Hücre biyolojisi deneylerinin hemen hemen hepsi, hücre çoğalmasını ve yaşayabilirliğini izlemek için düzenli olarak hücrelerin sayımını içerir. Hücrenin miktarı ve kalitesinin bilgisi, deneysel standardizasyon ve toksisite etkisi tahmini için önemli parametrelerdir. Hücreleri saymak için hemositometre tabanlı elle sayma ve otomatik hücre sayacının kullanımı gibi iki farklı yaklaşım vardır. Yöntemlerden her ikisinin de avantajları ve dezavantajları vardır. Yüksek yatırım ve operasyonel maliyet otomatik hücre sayaçlarının geniş kullanımını sınırlar. Öte yandan, hemositometreye dayalı manuel hücre sayımı, hücre sayımının güvenilirliğinin, operatörün deneyimine ve yorgunluğuna büyük ölçüde bağlı olduğu gerçeği ile çeşitli sınırlamaları vardır. . Uzun zaman gereksinimi ve insan işgücü elle işleme sürecinin iki dezavantajı olarak sayılabilir. Bu tez, görüntü işleme ve makine öğrenmeyi esas alan dönüştürme metodolojisini tanımlayarak hücre sayımı için en gelişmiş alternatif metodu (çerçeve iskeleti) önermektedir. Önerilen yöntemin temelini, eksikliklerini azaltmak için ara katman karar yazılımı ekleyerek elle sayım yöntemine hemocytomer tabanlı otomatik saymanın uyarlanmasıdır. Buna ek olarak, önerilen yöntemimizi hücre sayımı (boyasız) ve hücre yaşayabilirliği analizi (boyalı) açısından test etmek için iki yeni veri seti toplanmıştır.

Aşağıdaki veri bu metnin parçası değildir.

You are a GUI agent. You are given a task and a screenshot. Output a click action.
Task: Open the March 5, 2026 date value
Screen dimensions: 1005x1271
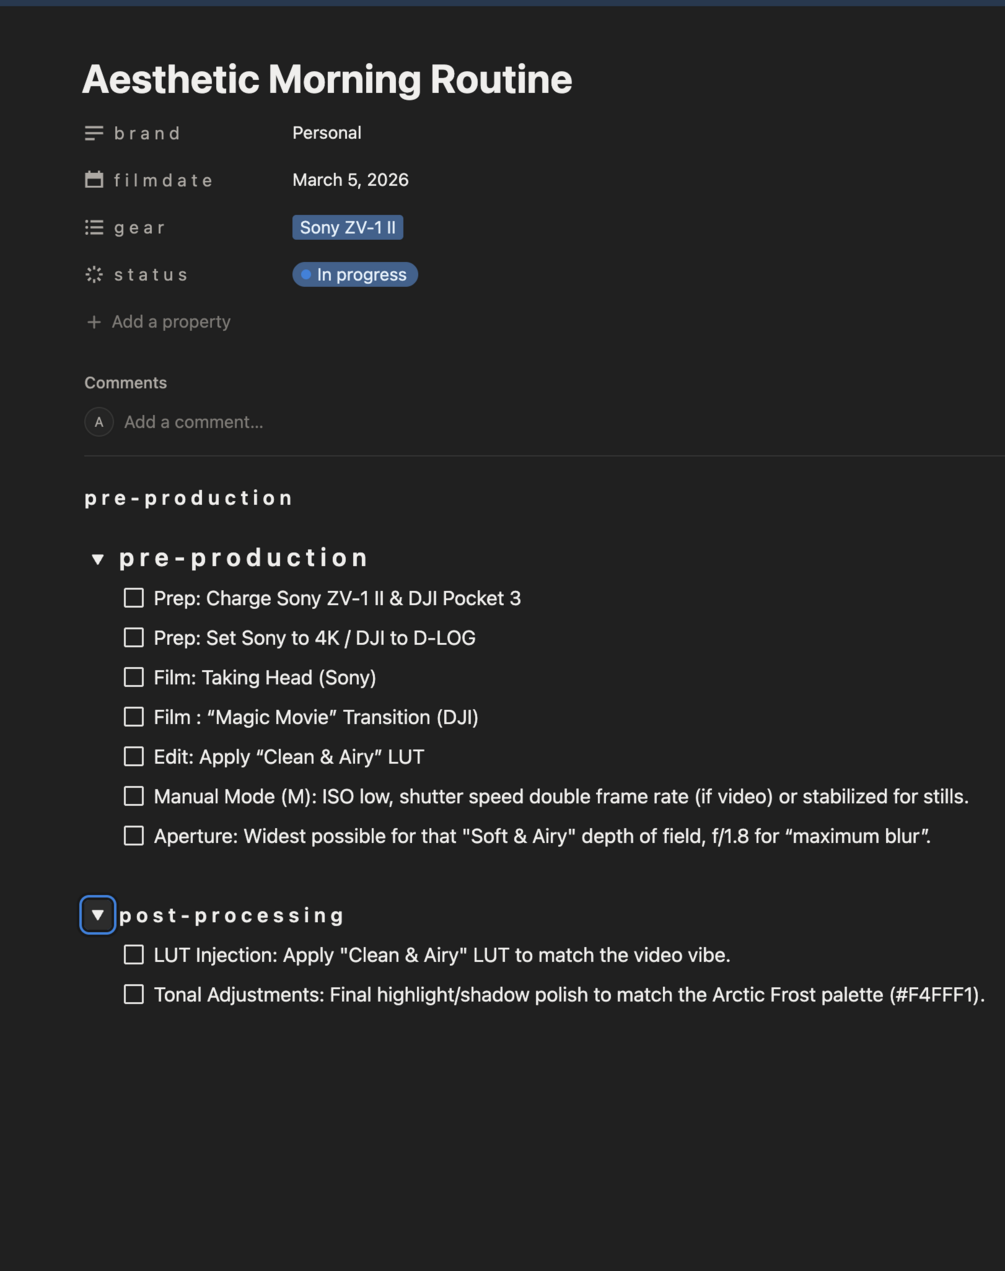[x=350, y=180]
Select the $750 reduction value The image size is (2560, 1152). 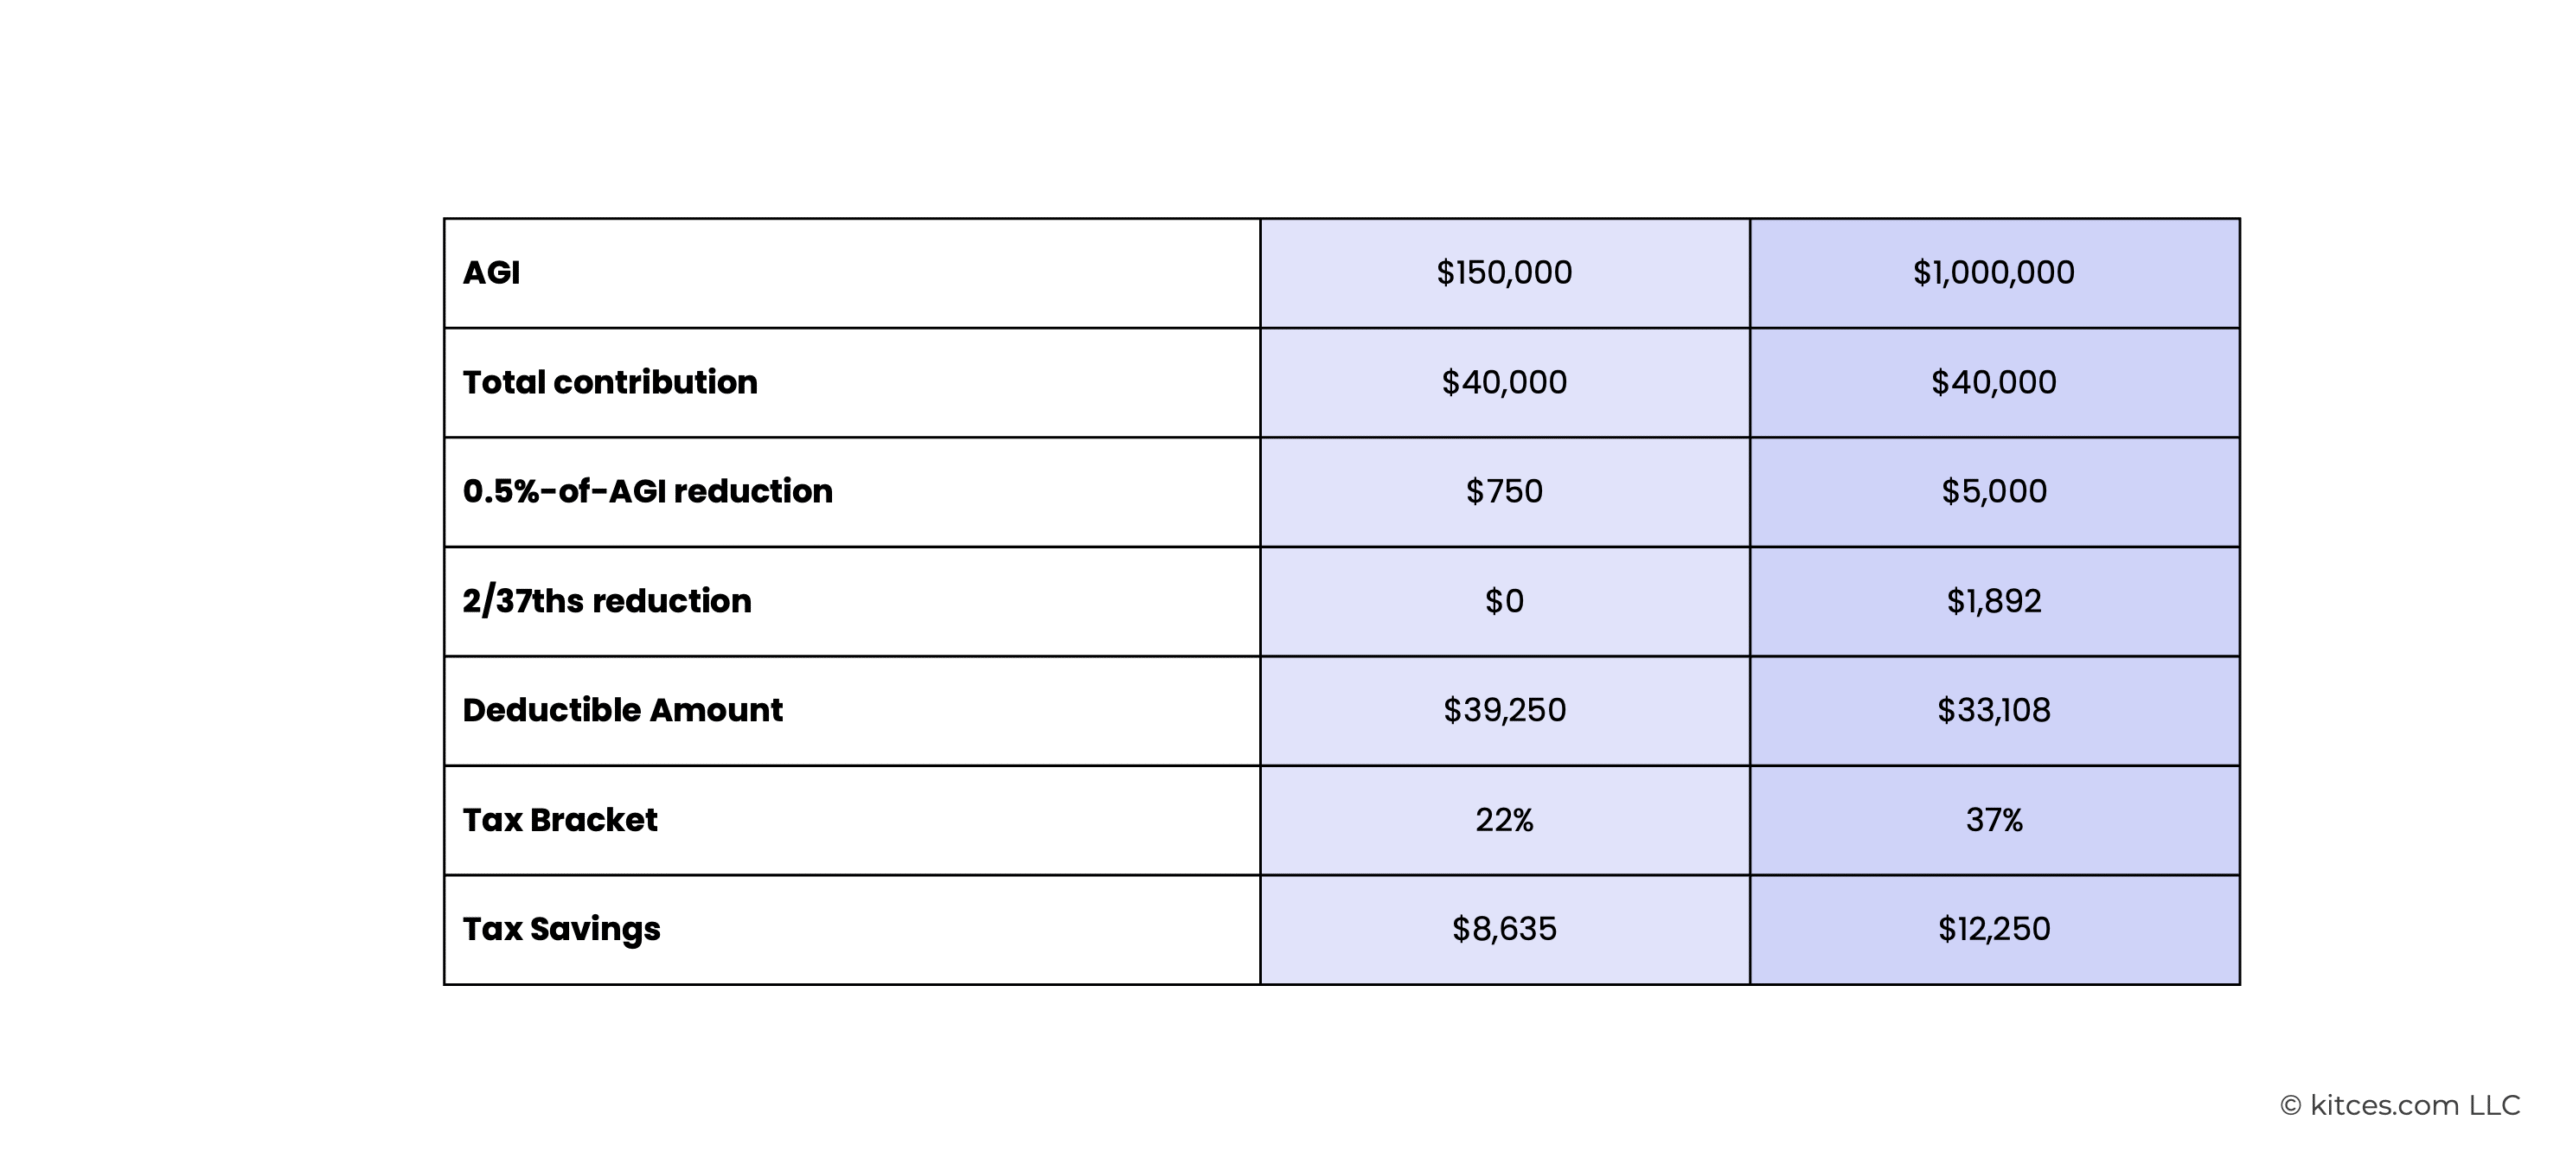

Bu veri kümeleri, "biyokimyasal.atilim.edu.tr/datasets/" adresinden kâr amacı gütmeyen herkesin kullanımına sunulmaktadır ve bu da bu araştırma alanındaki gelecek çalışmalara temel teşkil edecektir. Her iki veri kümesi, iki farklı türde kanser hücresi görüntüsü, yani, beyaz renkli promiyelositik lösemi (HL60) ve kronik miyelojenik lösemi (K562) içerir. Deneysel sonuçlarımızdan yola çıkarak, yöntemimiz HL60 ve K562 kanser hücreleri için sırasıyla geri çağırma skorları açısından % 92 ve % 74'e kadar ulaşmaktadır. Deney sonuçları, önerilen yöntemin mevcut hücre sayımı yaklaşımlarına güçlü bir alternatif olabileceğini de doğrular.
Almost all of the cell biology experiments involve counting of cells regularly to monitor cell proliferation and viability. Knowledge of the cell quantity and quality are important parameters for the experimental standardization and toxicity impact estimation. There are two different approaches to count the cells, such as, hemocytometer-based manual counting, and usage of an automated cell counter. Either of the methods have their advantages and disadvantages. High investment and operational cost limit the wide range usage of automated cell counters. On the other hand, manual cell counting based on hemocytometer has various limitations by the fact that reliability of cell counting highly depends on operator's experience. Moreover, high estimation time requirement and human labor are two more drawbacks of the manual process. This thesis proposes state-of-the-art alternative method (i.e. framework) for the cell counting by defining computer vision and machine learning based conversion methodology. The basis of the proposed method is the adaptation of hemocytomer-based manual counting to automated procedure by adding middleware decision software to reduce its shortcomings. In addition, two novel data sets are collected to test our proposed method in terms of cell counting (i.e non-stained) and cell viability analysis (i.e. stained). The datasets are available for non-profit public usage from "biochem.atilim.edu.tr/datasets/" which will be baseline to future studies on this research domain. Both datasets contain two different types of cancer cell images, namely, caucasian promyelocytic leukemia (HL60), and chronic myelogenous leukemia (K562). From our experimental results, our method reaches up to 92% and 74% in terms of recall scores for HL60 and K562 cancer cells, respectively, with the high precision. The experimental results also validate that the proposed method can be a powerful alternative to the current cell counting approaches.